ECLI:NL:CRVB:2013:2212
Centrale Raad van Beroep
- Hoger beroep
- Rechtspraak.nl
Intrekking hoger beroep en schadevergoeding in WAO-zaak na tegemoetkoming door Uwv
In deze zaak heeft appellante, vertegenwoordigd door mr. J.R. Beukema, hoger beroep ingesteld tegen een besluit van het Uitvoeringsinstituut werknemersverzekeringen (Uwv) inzake haar WAO-uitkering. De Centrale Raad van Beroep heeft op 25 oktober 2013 uitspraak gedaan. De Raad heeft vastgesteld dat het Uwv met een gewijzigde beslissing op bezwaar van 18 juni 2013 geheel aan de bezwaren van appellante tegemoet is gekomen, waardoor appellante haar hoger beroep heeft ingetrokken. De Raad heeft de zaak vervolgens behandeld met betrekking tot de verzoeken van appellante om schadevergoeding, waaronder wettelijke rente over de nabetaling en immateriële schadevergoeding wegens overschrijding van de redelijke termijn.

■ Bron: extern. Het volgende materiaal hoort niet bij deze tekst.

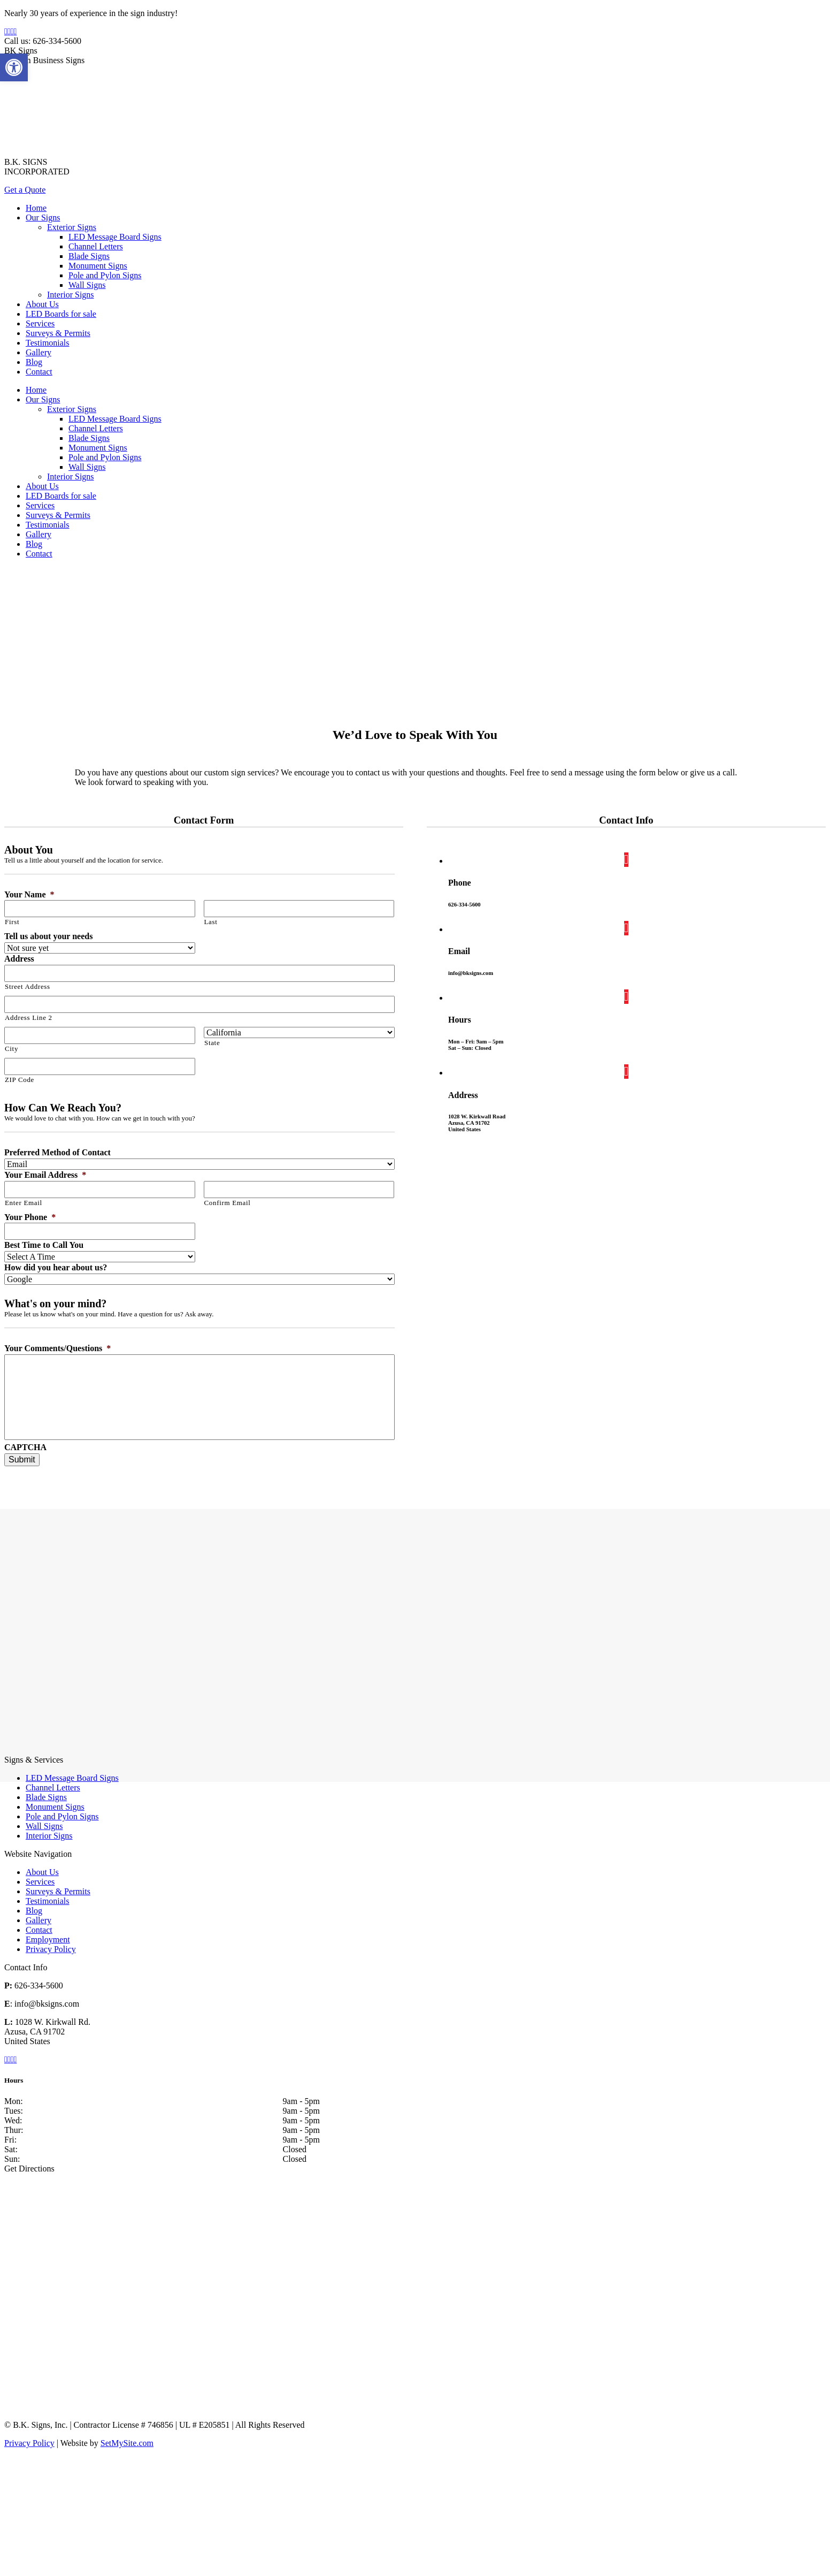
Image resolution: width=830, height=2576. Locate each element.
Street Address (27, 986)
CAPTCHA (25, 1447)
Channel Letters (53, 1787)
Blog (34, 1910)
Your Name (29, 894)
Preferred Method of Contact (57, 1152)
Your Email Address (45, 1174)
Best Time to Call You (43, 1244)
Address (19, 958)
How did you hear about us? (55, 1267)
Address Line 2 (28, 1017)
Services (40, 1881)
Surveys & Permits (58, 1891)
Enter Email (23, 1203)
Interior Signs (49, 1835)
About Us (42, 1872)
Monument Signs (55, 1806)
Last (211, 922)
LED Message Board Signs (72, 1777)
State (212, 1043)
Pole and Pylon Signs (62, 1816)
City (11, 1049)
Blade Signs (46, 1797)
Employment (48, 1939)
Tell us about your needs (48, 936)
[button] (14, 67)
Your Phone (30, 1217)
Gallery (38, 1920)
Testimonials (48, 1901)
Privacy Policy (51, 1949)
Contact (39, 1929)
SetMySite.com (127, 2443)
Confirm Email (227, 1203)
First (12, 922)
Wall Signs (44, 1826)
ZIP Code (19, 1080)
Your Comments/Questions (57, 1348)
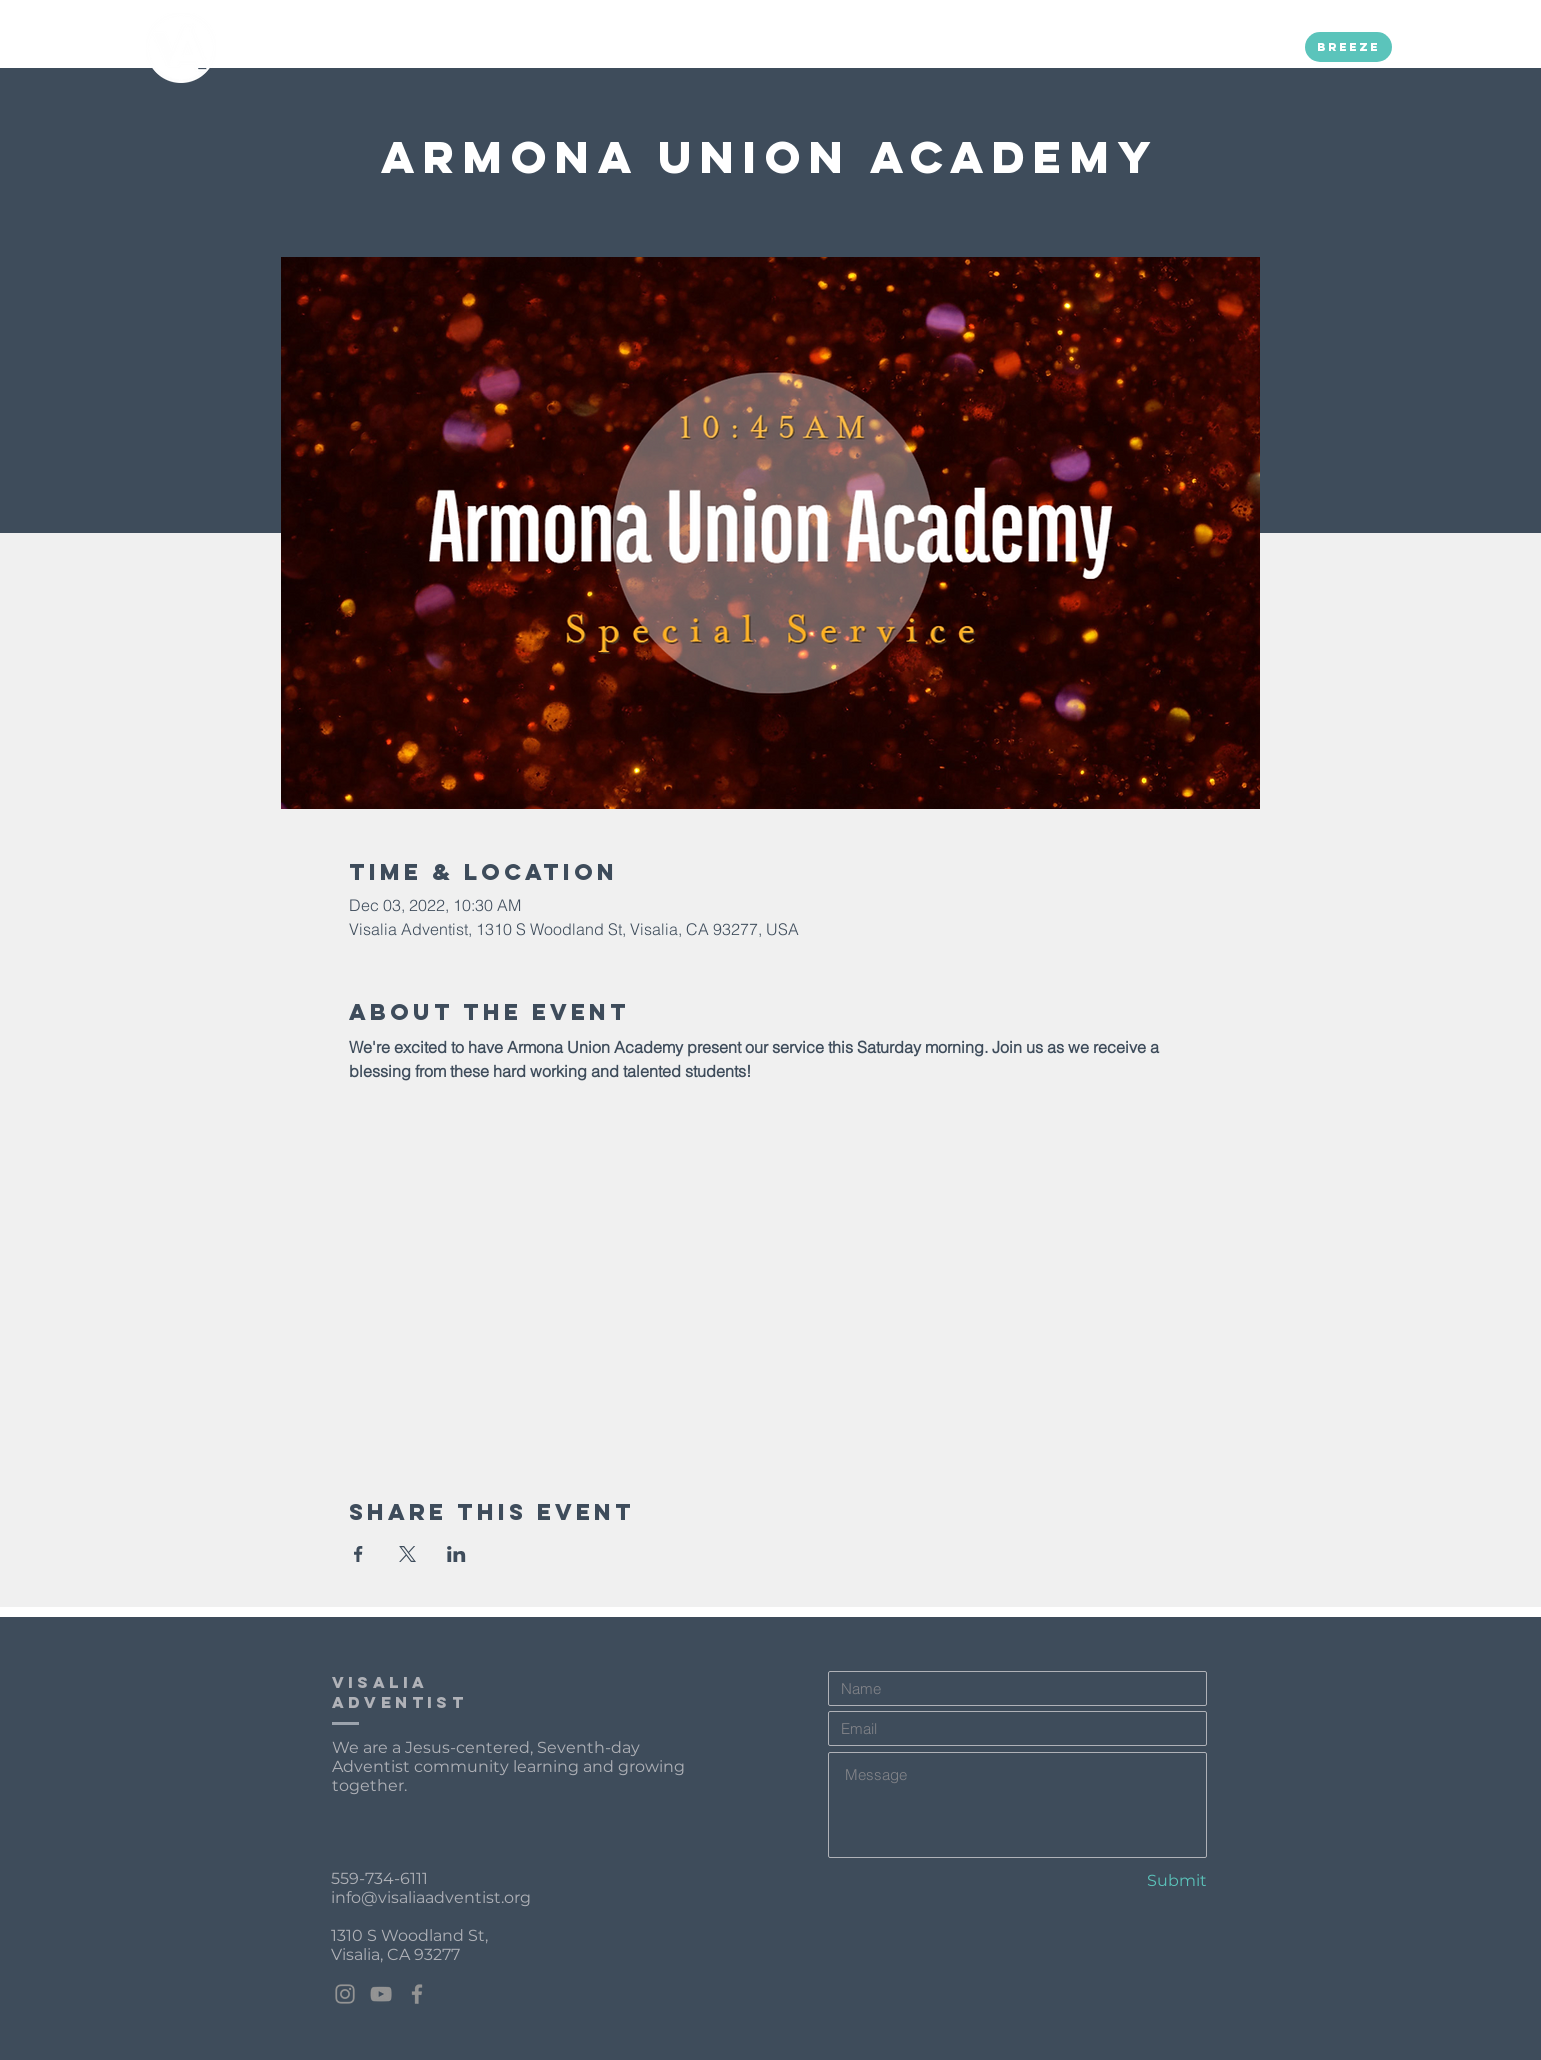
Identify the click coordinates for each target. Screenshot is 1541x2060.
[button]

De Raad heeft in zijn overwegingen de relevante artikelen van de Algemene wet bestuursrecht (Awb) besproken, met name artikel 8:73a en 8:75a, die betrekking hebben op schadevergoeding bij intrekking van het beroep. De Raad heeft vastgesteld dat de redelijke termijn in deze procedure is overschreden, met name door de lange duur van de procedure in de eerste rechterlijke fase. De Raad heeft de Staat der Nederlanden (de minister van Justitie) als partij in de procedure aangemerkt en het verzoek van appellante om schadevergoeding toegewezen.

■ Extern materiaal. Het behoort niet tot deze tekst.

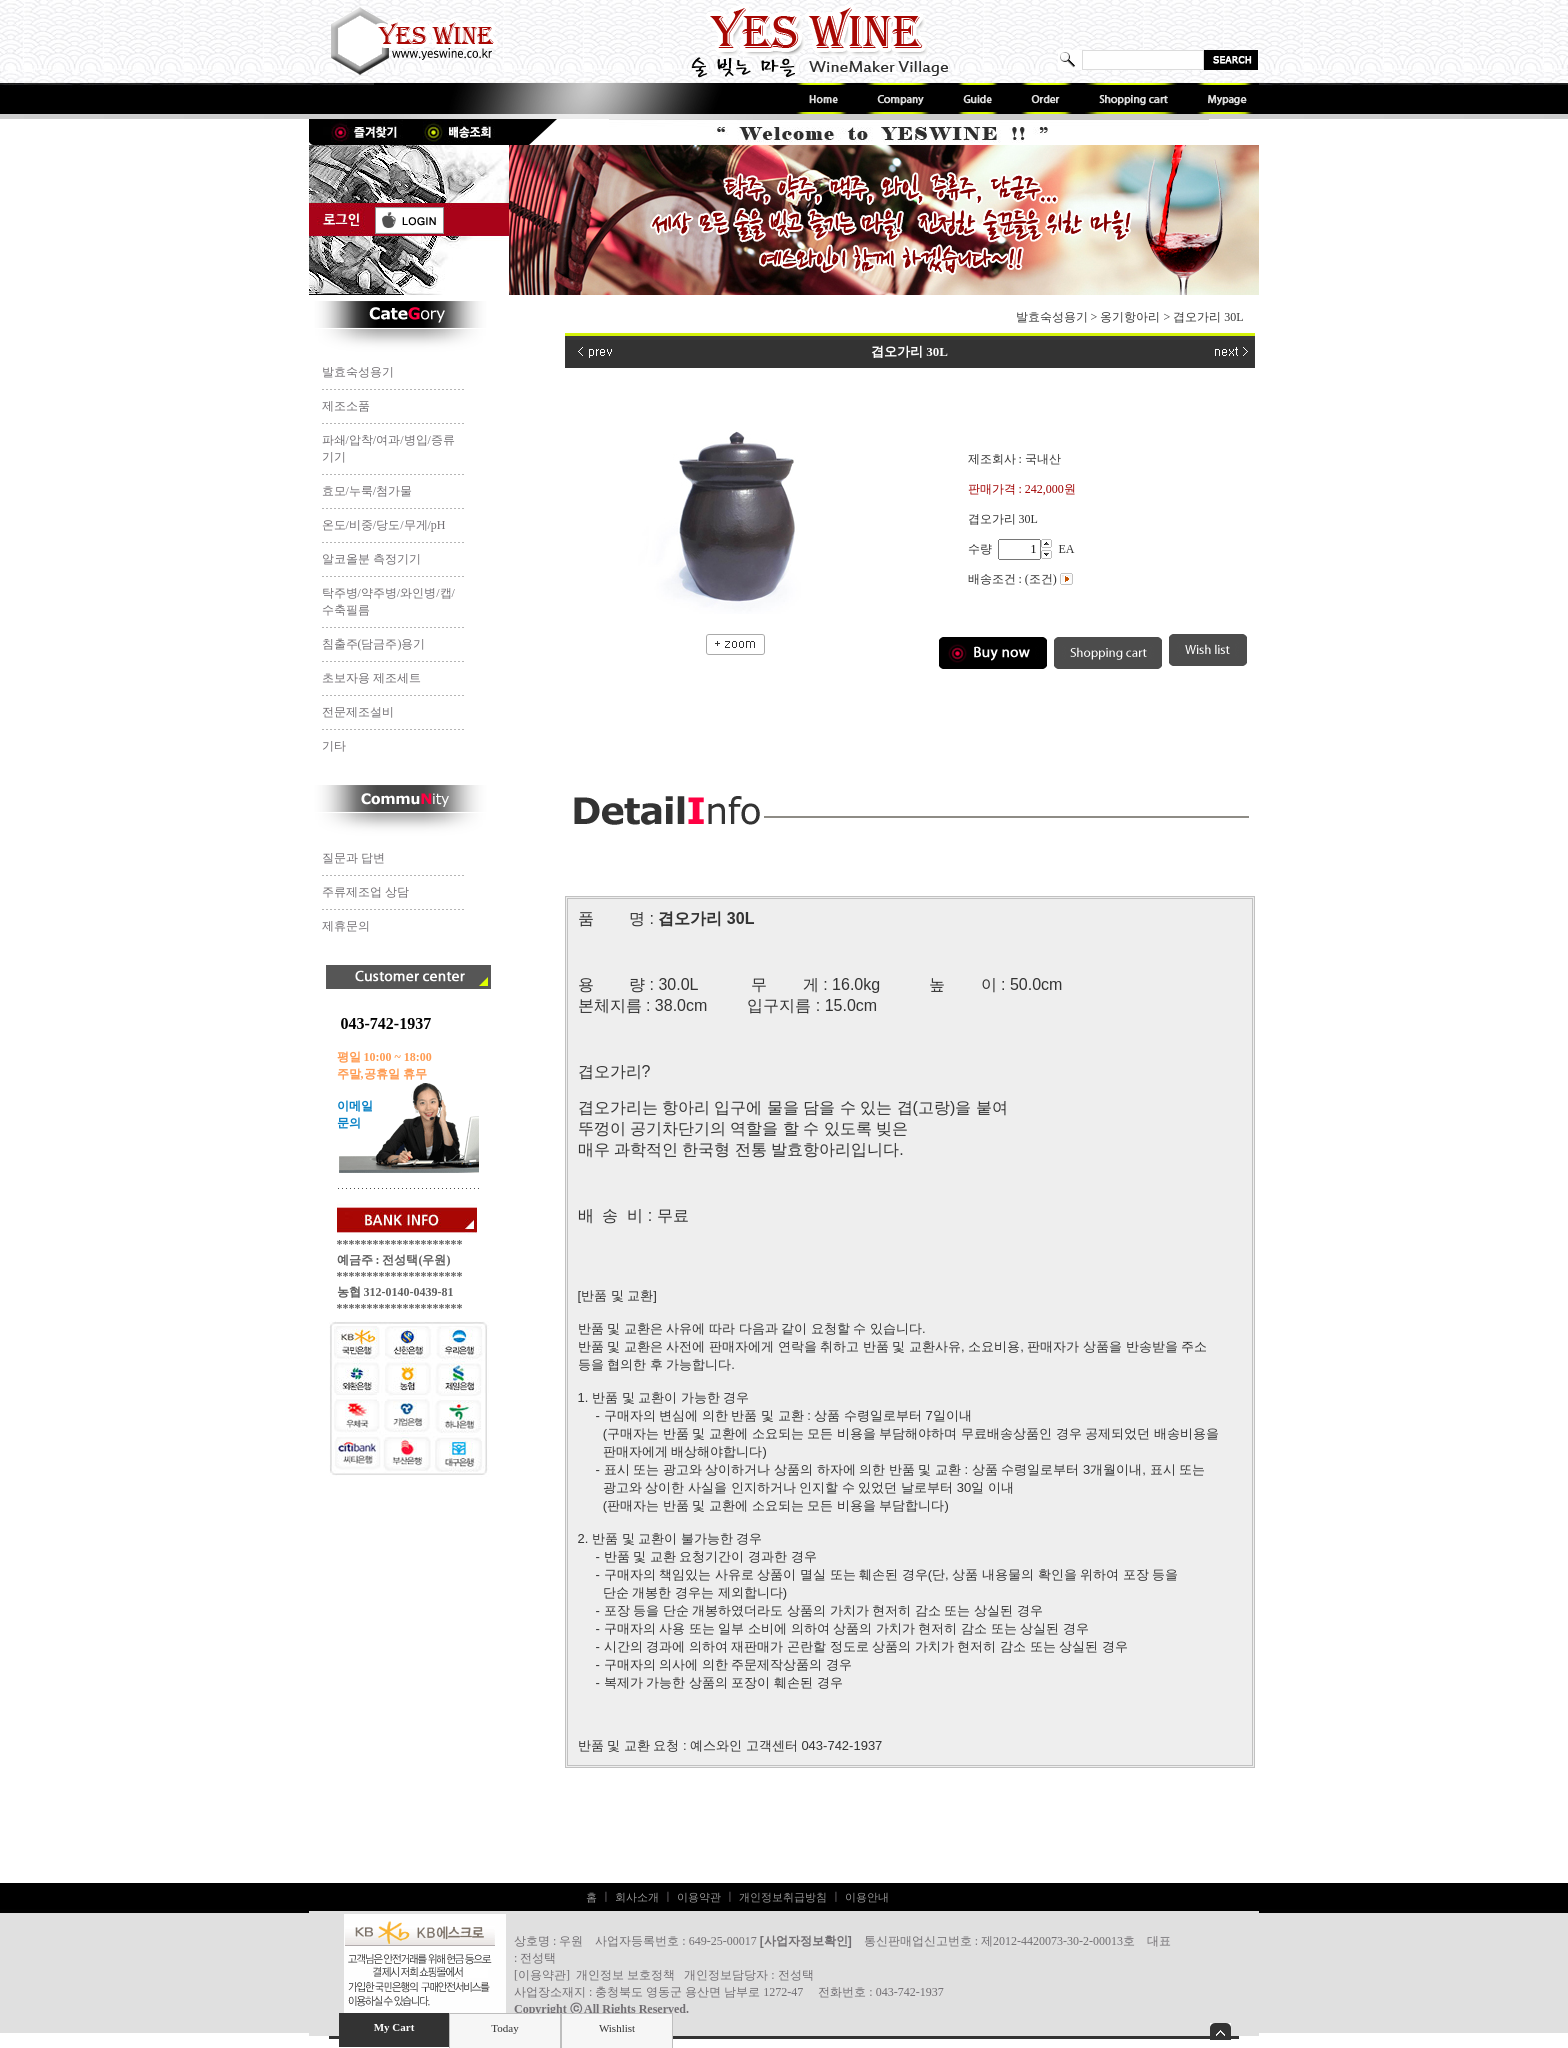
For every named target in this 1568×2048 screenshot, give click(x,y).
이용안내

De Raad heeft het Uwv veroordeeld tot vergoeding van schade in de vorm van wettelijke rente over de na te betalen uitkering en heeft de proceskosten van appellante in hoger beroep vastgesteld op € 1.416,-. De uitspraak is openbaar gedaan en de Raad heeft de zaak heropend ter voorbereiding van een nadere uitspraak over de gevraagde schadevergoeding.